WHAT THE TASK ASKS: Starting with the line that contains "Screen dimensions: 1394x868" and stopping after the line that contains "Zoom out using", return each line below exactly as written, with no others.

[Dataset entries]
%%

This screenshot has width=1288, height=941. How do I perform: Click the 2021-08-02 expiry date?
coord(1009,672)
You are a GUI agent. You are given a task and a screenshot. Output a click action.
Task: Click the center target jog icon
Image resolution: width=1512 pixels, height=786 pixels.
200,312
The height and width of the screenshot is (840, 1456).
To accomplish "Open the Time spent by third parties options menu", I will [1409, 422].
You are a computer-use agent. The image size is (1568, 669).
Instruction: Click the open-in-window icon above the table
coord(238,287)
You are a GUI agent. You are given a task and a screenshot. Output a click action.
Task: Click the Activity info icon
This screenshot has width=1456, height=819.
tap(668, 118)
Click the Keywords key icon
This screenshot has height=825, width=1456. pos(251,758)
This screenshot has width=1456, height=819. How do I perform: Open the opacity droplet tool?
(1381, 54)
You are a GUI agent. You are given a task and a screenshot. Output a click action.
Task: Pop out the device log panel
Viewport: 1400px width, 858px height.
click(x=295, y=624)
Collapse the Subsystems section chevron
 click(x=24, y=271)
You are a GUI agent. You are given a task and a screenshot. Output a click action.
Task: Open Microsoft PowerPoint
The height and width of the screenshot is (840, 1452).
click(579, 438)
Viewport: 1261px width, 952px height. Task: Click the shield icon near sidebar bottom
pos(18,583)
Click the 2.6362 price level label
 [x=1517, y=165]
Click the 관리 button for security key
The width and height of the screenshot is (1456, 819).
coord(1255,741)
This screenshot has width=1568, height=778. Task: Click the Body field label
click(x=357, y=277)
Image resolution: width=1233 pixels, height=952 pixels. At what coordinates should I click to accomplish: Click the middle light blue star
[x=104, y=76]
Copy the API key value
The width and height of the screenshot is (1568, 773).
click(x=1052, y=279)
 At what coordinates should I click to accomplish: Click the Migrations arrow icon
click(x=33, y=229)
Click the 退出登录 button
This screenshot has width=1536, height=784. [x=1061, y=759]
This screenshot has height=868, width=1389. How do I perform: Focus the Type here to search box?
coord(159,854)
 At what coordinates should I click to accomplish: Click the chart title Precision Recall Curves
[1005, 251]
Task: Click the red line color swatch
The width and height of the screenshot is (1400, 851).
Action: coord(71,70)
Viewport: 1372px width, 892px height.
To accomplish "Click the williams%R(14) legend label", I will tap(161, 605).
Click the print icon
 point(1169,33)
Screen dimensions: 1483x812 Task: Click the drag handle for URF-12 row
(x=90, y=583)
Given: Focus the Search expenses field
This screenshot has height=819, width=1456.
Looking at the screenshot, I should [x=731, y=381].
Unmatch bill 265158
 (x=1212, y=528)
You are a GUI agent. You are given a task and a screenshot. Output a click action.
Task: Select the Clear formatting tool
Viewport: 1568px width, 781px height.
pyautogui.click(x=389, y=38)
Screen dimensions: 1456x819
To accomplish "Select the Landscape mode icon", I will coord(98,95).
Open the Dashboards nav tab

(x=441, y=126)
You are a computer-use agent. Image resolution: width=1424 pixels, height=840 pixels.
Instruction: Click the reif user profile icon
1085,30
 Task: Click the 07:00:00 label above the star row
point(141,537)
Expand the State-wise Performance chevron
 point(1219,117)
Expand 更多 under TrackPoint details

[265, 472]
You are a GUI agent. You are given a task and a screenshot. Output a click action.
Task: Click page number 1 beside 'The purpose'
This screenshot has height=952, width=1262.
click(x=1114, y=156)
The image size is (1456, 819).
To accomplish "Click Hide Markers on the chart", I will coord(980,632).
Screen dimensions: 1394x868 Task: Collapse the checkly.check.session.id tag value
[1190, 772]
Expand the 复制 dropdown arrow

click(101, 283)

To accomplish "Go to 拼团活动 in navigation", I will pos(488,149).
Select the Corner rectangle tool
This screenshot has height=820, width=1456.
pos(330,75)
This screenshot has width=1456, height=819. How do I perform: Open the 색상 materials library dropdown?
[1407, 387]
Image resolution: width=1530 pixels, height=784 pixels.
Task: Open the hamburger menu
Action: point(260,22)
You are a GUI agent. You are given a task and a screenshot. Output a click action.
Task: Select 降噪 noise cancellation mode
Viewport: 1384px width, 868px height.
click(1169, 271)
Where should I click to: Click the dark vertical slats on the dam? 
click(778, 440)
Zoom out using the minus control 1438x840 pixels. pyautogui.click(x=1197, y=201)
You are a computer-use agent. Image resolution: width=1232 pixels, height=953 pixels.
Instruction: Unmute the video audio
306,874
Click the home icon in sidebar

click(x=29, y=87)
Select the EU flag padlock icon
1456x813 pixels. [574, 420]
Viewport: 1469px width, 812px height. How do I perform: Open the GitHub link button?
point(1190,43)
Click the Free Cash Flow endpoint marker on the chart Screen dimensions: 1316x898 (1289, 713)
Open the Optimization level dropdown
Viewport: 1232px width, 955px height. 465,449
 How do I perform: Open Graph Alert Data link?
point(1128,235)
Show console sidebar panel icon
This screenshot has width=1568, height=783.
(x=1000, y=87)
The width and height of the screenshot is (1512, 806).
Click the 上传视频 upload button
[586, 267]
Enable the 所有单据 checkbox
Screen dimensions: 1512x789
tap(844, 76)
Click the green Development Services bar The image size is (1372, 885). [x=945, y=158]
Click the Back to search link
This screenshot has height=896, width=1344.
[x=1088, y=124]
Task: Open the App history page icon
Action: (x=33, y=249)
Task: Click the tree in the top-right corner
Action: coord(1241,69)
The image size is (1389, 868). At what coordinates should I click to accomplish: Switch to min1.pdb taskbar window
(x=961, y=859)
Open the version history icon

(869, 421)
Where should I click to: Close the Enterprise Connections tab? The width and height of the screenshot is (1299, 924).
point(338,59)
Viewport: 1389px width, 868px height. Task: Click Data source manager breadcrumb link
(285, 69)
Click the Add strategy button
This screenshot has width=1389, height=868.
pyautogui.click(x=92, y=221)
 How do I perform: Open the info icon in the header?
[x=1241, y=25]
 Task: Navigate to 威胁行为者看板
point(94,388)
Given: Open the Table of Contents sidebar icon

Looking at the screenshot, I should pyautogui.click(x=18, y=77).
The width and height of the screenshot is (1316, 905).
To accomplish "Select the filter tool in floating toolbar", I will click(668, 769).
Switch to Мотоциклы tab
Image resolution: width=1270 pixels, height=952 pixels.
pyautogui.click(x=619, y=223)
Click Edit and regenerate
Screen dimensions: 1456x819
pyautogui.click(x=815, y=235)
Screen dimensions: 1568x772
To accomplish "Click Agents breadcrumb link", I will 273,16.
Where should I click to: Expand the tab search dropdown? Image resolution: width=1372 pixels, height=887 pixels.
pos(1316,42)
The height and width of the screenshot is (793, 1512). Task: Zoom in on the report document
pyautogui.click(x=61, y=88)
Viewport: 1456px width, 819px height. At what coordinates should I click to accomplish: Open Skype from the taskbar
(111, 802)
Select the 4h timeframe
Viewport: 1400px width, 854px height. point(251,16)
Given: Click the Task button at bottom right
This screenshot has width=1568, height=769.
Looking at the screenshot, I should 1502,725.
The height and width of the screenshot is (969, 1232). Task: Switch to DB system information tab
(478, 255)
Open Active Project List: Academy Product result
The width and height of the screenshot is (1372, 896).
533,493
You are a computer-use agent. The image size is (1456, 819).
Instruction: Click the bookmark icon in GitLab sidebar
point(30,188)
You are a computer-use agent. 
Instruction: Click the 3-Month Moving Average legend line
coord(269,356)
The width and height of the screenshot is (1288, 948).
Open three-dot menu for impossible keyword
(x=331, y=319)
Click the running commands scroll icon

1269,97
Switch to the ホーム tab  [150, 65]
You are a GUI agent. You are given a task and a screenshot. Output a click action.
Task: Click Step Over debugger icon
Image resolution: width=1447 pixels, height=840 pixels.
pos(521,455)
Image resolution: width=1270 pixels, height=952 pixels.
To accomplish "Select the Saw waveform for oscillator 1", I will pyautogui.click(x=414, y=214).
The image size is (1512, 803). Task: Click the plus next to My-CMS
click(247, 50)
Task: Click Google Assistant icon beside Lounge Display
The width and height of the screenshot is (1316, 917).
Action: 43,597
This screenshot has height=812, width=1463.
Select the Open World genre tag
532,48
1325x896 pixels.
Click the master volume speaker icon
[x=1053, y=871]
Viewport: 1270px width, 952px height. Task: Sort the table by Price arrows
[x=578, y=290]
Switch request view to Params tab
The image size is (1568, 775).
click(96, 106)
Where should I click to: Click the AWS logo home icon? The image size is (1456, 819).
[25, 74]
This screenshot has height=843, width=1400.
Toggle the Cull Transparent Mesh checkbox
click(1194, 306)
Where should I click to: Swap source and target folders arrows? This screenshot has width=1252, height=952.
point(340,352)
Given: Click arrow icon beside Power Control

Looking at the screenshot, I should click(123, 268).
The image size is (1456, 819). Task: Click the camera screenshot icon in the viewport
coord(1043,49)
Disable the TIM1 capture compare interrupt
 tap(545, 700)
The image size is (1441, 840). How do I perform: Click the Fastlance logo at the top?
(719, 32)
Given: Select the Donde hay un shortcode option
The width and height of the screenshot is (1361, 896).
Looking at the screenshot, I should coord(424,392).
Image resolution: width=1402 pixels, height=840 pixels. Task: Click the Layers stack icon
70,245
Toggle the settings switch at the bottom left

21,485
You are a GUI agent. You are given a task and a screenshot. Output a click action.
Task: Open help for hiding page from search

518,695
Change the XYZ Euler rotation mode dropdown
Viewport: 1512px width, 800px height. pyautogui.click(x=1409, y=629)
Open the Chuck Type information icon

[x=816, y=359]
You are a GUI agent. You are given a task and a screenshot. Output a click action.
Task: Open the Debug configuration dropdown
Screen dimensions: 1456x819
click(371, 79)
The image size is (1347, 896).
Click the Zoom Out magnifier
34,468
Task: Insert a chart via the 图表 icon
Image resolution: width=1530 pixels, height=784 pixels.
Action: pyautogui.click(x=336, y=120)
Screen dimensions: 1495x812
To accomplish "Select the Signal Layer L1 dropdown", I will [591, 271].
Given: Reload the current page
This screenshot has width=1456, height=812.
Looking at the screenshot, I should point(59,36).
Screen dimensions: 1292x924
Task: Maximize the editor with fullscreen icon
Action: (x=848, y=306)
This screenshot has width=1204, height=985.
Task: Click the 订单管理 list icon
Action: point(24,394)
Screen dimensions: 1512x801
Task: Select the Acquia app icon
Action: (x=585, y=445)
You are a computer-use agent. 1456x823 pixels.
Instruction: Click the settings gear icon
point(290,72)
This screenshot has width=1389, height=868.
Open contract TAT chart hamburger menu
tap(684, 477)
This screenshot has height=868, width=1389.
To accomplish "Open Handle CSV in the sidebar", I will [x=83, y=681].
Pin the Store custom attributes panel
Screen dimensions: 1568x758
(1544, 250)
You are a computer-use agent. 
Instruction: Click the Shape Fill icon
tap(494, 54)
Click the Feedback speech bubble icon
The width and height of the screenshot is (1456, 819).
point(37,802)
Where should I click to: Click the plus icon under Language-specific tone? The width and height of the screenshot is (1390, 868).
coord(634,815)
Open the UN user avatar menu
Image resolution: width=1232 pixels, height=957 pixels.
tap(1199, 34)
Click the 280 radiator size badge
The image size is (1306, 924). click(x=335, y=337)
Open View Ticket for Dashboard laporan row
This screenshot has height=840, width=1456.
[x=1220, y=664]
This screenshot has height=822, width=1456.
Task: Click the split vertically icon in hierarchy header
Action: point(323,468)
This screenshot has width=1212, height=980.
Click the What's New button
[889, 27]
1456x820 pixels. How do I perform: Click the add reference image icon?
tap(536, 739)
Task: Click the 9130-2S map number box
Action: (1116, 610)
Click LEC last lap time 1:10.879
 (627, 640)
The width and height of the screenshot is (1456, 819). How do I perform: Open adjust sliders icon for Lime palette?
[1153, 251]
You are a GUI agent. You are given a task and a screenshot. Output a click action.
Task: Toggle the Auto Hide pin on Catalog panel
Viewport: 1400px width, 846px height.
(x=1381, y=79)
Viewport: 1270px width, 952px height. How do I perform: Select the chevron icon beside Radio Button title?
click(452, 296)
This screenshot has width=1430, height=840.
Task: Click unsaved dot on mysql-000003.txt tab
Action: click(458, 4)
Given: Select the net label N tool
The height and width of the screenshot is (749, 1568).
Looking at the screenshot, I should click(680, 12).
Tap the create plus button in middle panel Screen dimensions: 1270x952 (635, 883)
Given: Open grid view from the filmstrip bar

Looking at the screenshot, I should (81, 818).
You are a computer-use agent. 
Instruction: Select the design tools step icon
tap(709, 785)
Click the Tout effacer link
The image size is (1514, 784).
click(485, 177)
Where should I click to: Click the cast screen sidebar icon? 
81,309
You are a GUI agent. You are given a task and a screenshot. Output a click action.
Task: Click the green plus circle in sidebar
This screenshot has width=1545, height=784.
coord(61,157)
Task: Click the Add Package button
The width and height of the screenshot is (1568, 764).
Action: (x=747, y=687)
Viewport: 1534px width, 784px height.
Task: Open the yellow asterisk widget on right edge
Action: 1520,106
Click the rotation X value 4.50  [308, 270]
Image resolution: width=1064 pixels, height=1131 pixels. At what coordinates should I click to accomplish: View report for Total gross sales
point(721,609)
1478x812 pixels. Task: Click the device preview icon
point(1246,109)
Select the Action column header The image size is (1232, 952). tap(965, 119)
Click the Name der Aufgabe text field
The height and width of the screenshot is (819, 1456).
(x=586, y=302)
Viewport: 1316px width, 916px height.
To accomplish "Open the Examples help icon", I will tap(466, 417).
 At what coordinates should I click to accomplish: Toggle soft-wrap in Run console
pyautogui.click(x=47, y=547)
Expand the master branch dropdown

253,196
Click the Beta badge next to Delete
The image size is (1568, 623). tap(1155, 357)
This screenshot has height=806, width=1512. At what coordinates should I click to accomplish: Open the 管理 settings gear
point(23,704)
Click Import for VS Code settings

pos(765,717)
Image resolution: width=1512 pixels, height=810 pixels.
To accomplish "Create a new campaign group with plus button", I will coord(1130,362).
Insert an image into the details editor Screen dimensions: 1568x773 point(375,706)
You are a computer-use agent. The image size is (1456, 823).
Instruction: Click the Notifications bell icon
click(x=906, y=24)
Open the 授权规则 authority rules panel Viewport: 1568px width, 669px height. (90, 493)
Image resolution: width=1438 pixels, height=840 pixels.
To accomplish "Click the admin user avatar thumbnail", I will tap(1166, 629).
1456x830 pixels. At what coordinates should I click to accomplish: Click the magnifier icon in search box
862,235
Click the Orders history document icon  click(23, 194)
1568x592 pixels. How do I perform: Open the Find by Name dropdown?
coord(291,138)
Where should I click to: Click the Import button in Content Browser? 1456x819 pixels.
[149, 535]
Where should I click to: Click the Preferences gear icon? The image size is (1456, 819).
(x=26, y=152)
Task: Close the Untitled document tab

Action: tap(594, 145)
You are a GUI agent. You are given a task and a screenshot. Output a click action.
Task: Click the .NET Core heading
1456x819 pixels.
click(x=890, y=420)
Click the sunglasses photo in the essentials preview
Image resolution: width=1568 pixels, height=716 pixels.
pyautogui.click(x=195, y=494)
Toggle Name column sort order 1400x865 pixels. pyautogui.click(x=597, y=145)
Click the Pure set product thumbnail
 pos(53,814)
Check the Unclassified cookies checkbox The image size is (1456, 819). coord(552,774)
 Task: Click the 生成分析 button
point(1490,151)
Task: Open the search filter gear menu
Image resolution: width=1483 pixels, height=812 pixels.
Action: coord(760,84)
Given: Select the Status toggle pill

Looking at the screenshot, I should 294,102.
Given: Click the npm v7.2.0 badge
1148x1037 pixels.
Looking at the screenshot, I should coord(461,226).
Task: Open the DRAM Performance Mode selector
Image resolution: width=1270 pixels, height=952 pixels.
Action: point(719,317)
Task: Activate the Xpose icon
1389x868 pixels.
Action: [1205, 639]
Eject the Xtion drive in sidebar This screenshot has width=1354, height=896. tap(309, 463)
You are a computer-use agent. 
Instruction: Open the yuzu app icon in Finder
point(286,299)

%%

WRITTEN REPLY:
Screen dimensions: 1394x868 Task: Collapse the checkly.check.session.id tag value
[1190, 772]
Expand the 复制 dropdown arrow

click(101, 283)

To accomplish "Go to 拼团活动 in navigation", I will pos(488,149).
Select the Corner rectangle tool
This screenshot has height=820, width=1456.
pos(330,75)
This screenshot has width=1456, height=819. How do I perform: Open the 색상 materials library dropdown?
[1407, 387]
Image resolution: width=1530 pixels, height=784 pixels.
Task: Open the hamburger menu
Action: point(260,22)
You are a GUI agent. You are given a task and a screenshot. Output a click action.
Task: Select 降噪 noise cancellation mode
Viewport: 1384px width, 868px height.
click(1169, 271)
Where should I click to: Click the dark vertical slats on the dam? 
click(778, 440)
Zoom out using the minus control 1438x840 pixels. pyautogui.click(x=1197, y=201)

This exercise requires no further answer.